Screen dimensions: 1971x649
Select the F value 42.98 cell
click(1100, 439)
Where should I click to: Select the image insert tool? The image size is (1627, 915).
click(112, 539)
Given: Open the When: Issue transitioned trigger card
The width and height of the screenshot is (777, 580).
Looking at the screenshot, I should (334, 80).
————
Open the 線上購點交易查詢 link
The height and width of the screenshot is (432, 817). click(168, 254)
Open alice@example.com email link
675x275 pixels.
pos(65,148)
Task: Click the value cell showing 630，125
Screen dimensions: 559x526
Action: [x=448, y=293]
————
- [AIM OF THE EXERCISE]
Above are the records; copy exactly the lines from the line with "Screen dimensions: 1971x649" through the line with "Given: Open the", both included.

- [RESPONSE FOR THIS EXERCISE]
Screen dimensions: 1971x649
Select the F value 42.98 cell
click(1100, 439)
Where should I click to: Select the image insert tool? The image size is (1627, 915).
click(112, 539)
Given: Open the When: Issue transitioned trigger card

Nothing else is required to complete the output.